Halo 2 gameplay screenshot showing first-person shooter action on Vista.


What about multiplayer? Well, it’s still fun, still well-balanced, still packed with great maps, and still supported by a fine selection of options? Play it, and you can still understand why Halo 2 became the gold standard of online console FPS games. On the PC, however, it’s in a much bigger and more competitive arena. Battlefield 2 and Battlefield 2142 do the epic warfare thing better, and Quake 4 has the twitchy, close-in combat side of things sewn up. And if you don’t like those, you still have F.E.A.R., Prey, Counter-Strike: Source, Call of Duty 2 and Half-Life 2 Deathmatch to keep you going. The lobby and matchmaking facilities work brilliantly, but when you add together the various costs of getting online with Halo 2 (unless you already have an Xbox Live subscription) the benefits just don’t add up.

Halo 2 for Windows Vista game cover with Master Chief.
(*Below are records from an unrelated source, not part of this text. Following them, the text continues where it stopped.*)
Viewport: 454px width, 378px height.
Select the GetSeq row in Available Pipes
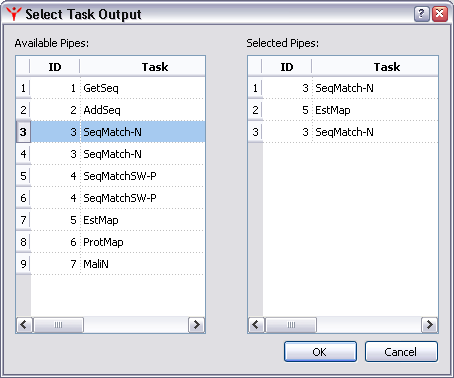[x=117, y=88]
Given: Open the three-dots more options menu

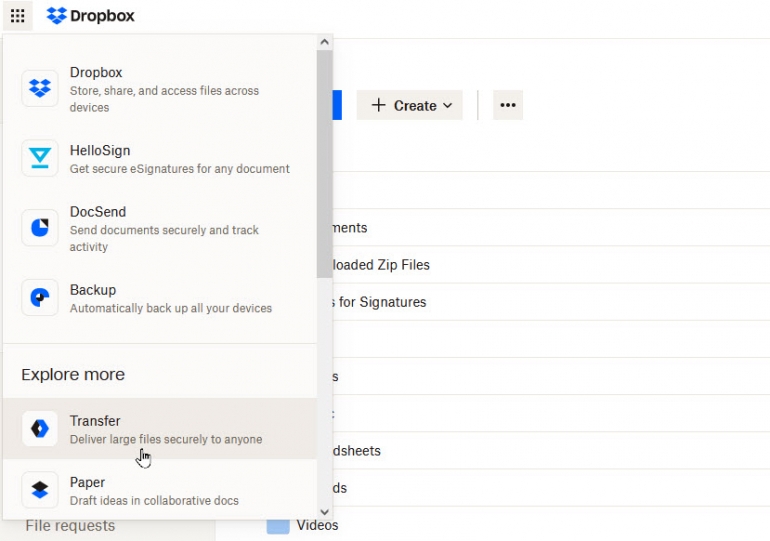Looking at the screenshot, I should point(508,105).
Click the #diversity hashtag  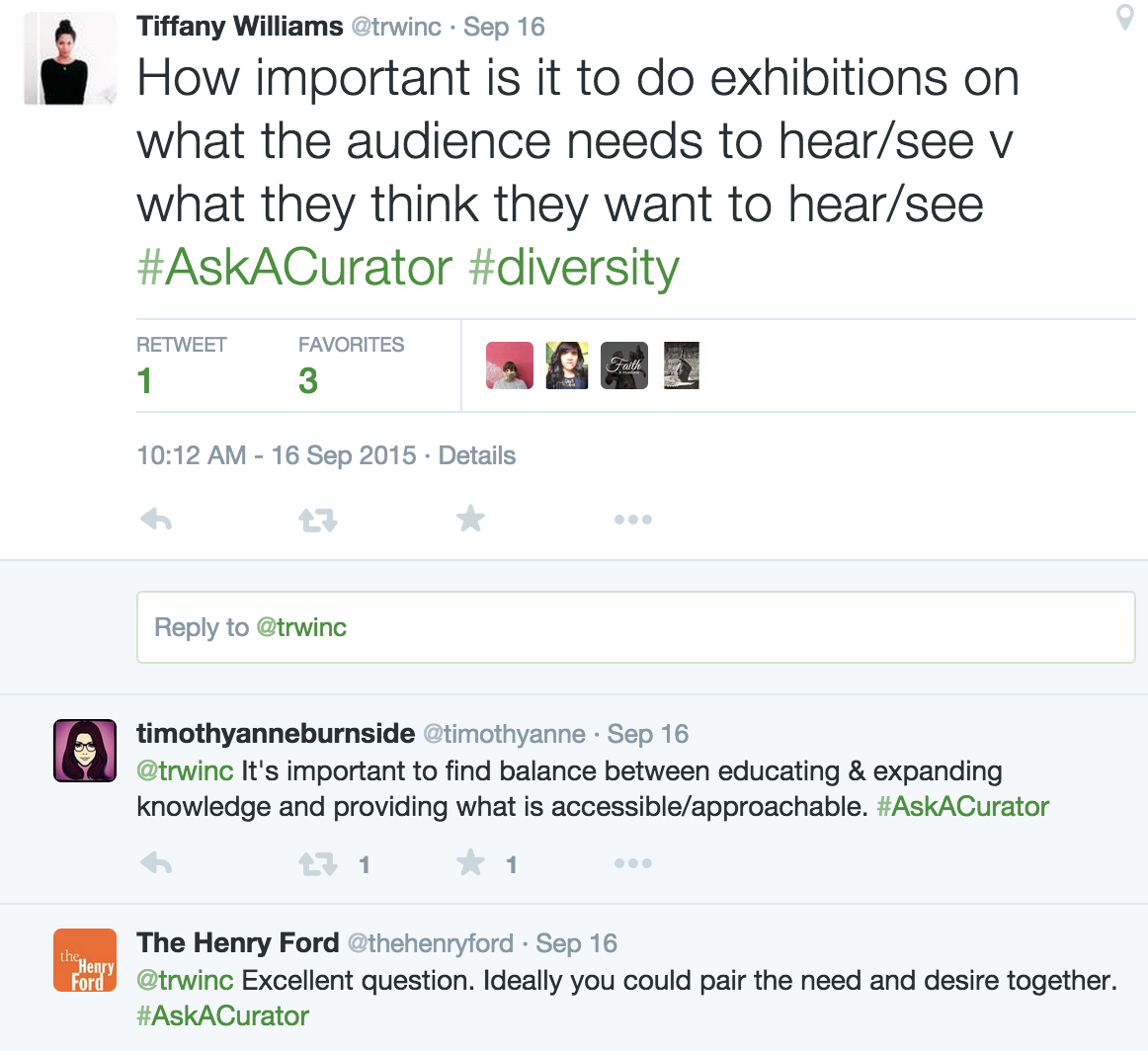(574, 268)
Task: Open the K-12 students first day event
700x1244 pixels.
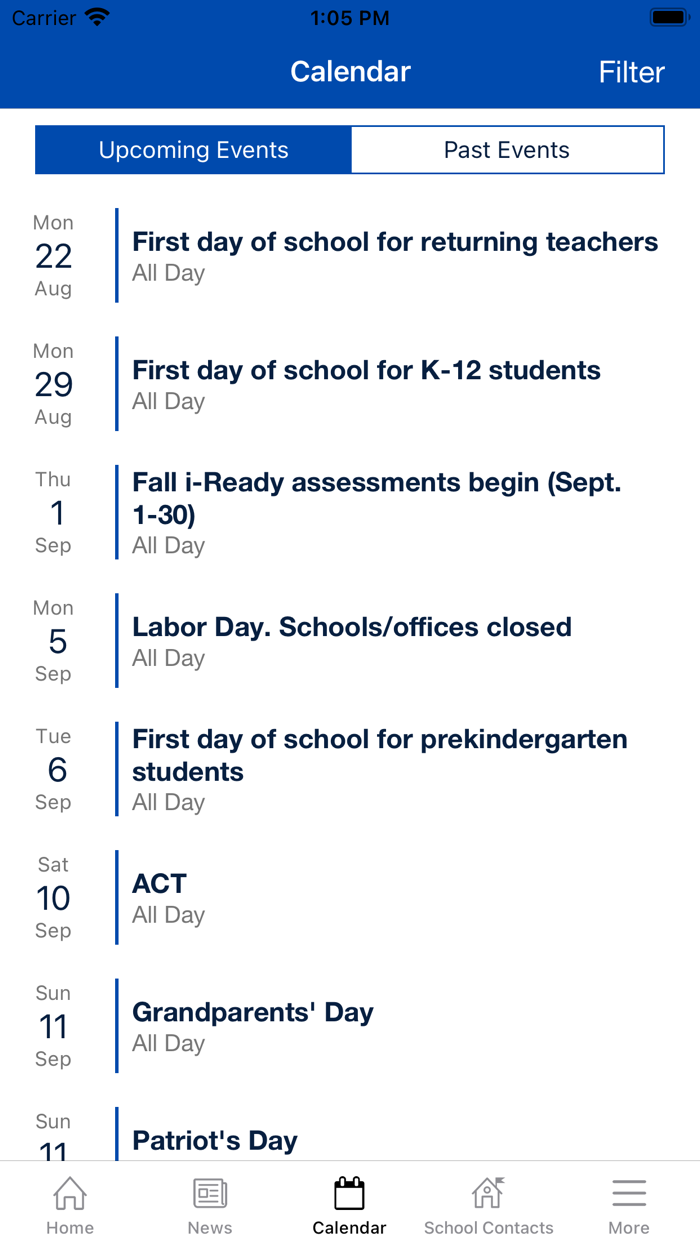Action: [366, 383]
All in all, then, Halo 2 doesn’t really spell great news for anyone. For Microsoft it’s another lacklustre advert for gaming on Vista and the Games for Windows Live service. For us, it’s a poor conversion of a mildly disappointing sequel. For Bungie, it’s a missed opportunity to rectify what went wrong with Halo 2, and an unwelcome reminder to the gaming world that Halo 3 needs to live up to the hype if it wants to stand up against the likes of Gears of War, Haze and Crysis. Buy Halo 2 if you want to get up to date before Halo 3 hits, but if you’re already satisfied with existing PC games in this most over-crowded genre then there’s really very little reason to bother.


”’Verdict”’


Nearly three years on, Halo 2 is looking rough around the edges – a problem this PC version does too little to fix. There are periods when the gameplay makes up for it, but not enough to make this a must-have PC FPS.